China’s Sinopec is offering its subsidiary refineries big incentives to export their diesel fuel, sources said, in a rare move that reflects the top Asian refiner’s deepening concerns about a growing domestic glut.
The internal bonus scheme marks the latest step by the state-owned refiner to battle local oversupply of the industrial fuel as slowing economic growth curbs diesel use in mining, construction and transportation.
The company has maintained relatively high production in order to feed growing domestic demand for kerosene and gasoline, thus exacerbating the diesel surplus, oil sources say. Sinopec’s crude runs were up 1.4% in the first three quarters of 2015 compared with a year ago, according to corporate filings.
About a half-dozen of Sinopec’s refineries are being offered around 240 yuan ($37.60) for each tonne of diesel exported, under a scheme that started in September and has been extended to December, said two people familiar with the bonus plan.
That’s an additional 6% on top of domestic pre-tax wholesale prices, worth some $80 million over four months, according to Reuters’ calculations based on estimates of Sinopec’s exports.

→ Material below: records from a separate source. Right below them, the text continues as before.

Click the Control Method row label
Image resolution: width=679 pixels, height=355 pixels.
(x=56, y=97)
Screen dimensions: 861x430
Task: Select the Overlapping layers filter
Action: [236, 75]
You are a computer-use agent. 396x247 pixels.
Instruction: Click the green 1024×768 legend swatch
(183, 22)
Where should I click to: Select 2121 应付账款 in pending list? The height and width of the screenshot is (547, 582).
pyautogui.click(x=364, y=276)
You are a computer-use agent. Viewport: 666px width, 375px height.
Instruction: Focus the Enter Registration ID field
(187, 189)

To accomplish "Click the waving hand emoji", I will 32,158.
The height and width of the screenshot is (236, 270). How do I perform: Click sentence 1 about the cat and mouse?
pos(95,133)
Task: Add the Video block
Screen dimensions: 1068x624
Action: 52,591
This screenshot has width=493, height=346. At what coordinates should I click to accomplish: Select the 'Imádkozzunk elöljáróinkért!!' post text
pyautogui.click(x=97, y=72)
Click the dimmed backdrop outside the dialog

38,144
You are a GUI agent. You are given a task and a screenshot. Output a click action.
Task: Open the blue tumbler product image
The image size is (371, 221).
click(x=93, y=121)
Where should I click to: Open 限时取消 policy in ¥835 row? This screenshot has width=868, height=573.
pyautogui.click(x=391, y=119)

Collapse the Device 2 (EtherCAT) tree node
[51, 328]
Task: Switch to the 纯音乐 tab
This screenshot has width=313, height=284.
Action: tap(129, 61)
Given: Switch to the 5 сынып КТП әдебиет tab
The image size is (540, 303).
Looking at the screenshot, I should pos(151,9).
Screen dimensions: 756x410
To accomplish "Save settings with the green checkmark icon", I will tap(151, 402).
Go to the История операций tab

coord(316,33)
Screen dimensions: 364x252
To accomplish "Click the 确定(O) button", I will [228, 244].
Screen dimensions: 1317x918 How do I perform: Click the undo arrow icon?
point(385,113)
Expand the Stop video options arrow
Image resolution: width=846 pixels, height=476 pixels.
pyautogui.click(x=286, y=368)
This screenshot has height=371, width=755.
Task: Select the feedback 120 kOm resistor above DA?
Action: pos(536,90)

Sinopec declined to comment on the move. Most of its refineries sell their products only into the domestic market.
“Sinopec is anticipating China’s robust gasoline demand growth will sustain in 2016. To produce more gasoline means more diesel output from refineries,” said Gordon Kwan, head of oil and gas research with Nomura in Hong Kong.
“Diesel demand in China will remain subdued, thus the potential for diesel exports to rise further ahead.”
The payments are a tiny portion of the company’s $4.25-billion net profit in the first three quarters of the year, and with refining profits up 34.3%, the company has plenty of room for the export incentive, analysts said.
Still the grants are relatively rare and are larger than previous offerings, people with knowledge of the scheme said, reflecting growing concerns about China’s diesel inventories as demand dips during the winter when construction work slows.
China’s diesel exports jumped by 50% in the first 10 months of this year to about 129,000 barrels per day (bpd), official data showed, roughly 4% of China’s total diesel consumption.
Shipments in September and October were particularly robust, with September sales at the highest level since at least 2006, near 276,000 bpd, and easing slightly in October to 221,500 bpd, customs data showed.
The growing overseas sales from Sinopec, representing roughly 60% of China’s diesel exports, comes as the government prepares to allow smaller, independent refineries to export refined fuel for the first time.
Authorities have also let state-run oil and chemicals trader Sinochem begin to export fuel.